BPA Code of Practice: the signage rules operators must follow
Private parking operators who are members of the British Parking Association (BPA) — which includes APCOA, NCP, and most operators at major UK airports — must follow the BPA Code of Practice. One of its most important provisions concerns signage, and it is a ground on which airport PCN appeals regularly succeed.
What the BPA Code requires
Paragraph 18 of the BPA Code of Practice sets out the signage standards that operators must meet. The key requirements are:
- Signs must be prominent — clearly visible and not obscured
- Signs must be legible — readable at a normal driving speed
- Signs must be present at the entrance to the car park or charge zone, before a driver commits to entering
- The charging terms — including the amount payable — must be clearly stated
- Signs must be present in sufficient numbers throughout the site
The logic behind these requirements is straightforward: a parking charge is a contractual claim. For a contract to exist, both parties must have agreed to its terms. A driver cannot be said to have accepted terms they were not shown before they entered the land.
Why airport signs frequently fail this test
Airport drop-off zones present a particular challenge for operators trying to meet the BPA's signage standard, for several reasons:
Approach roads that commit drivers before signs are visible
At Stansted and Luton in particular, the road layout means drivers are effectively committed to the terminal approach — and thus to the charge zone — before they encounter clear signage explaining that a charge applies. By the time the first sign is readable, turning around is impractical or impossible. This means no valid offer of terms was made before the driver entered, and no contract was formed.
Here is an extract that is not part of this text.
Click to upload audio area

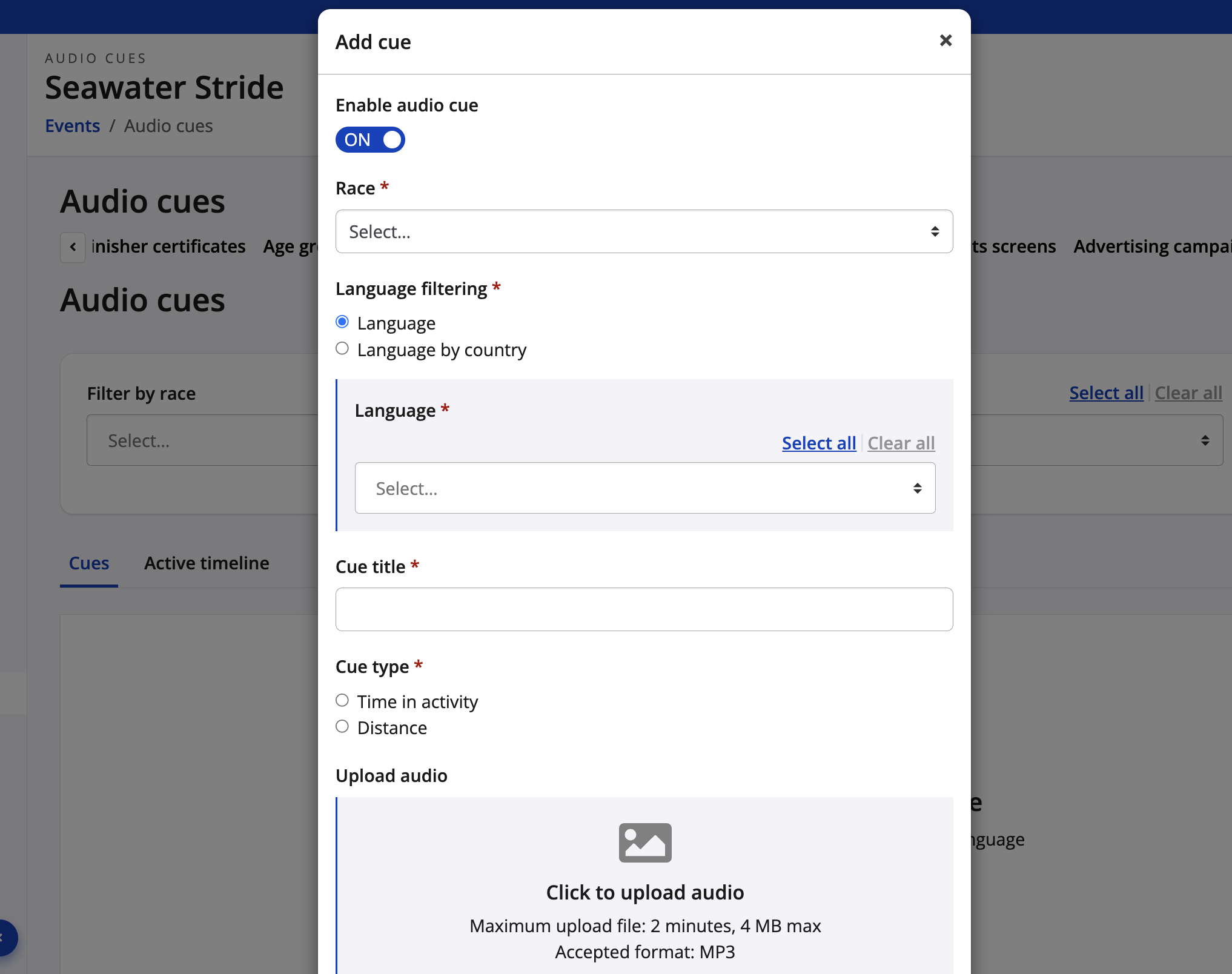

Signs that are too small or poorly lit
BPA paragraph 18 requires signs to be legible. At several airports, drivers have successfully argued at POPLA that the font size, contrast, or lighting of charge zone entry signs did not meet a reasonable standard for legibility at the speed traffic approaches the zone.
Charge amounts buried in small print
The specific charge amount must be clearly stated on entry signs. Notices where the amount appears in fine print below a larger headline, or where it is only discoverable via a QR code or website link, have been found non-compliant by POPLA adjudicators.
What happens when signage is found non-compliant
If an adjudicator or court finds that the signage did not meet BPA requirements, the consequence is that no valid contract was formed. Without a contract, there is no basis for the charge. The PCN must be cancelled.
This is why signage non-compliance is one of the most frequently upheld grounds at POPLA — and why our appeal templates include it as a numbered ground alongside the POFA "relevant land" argument.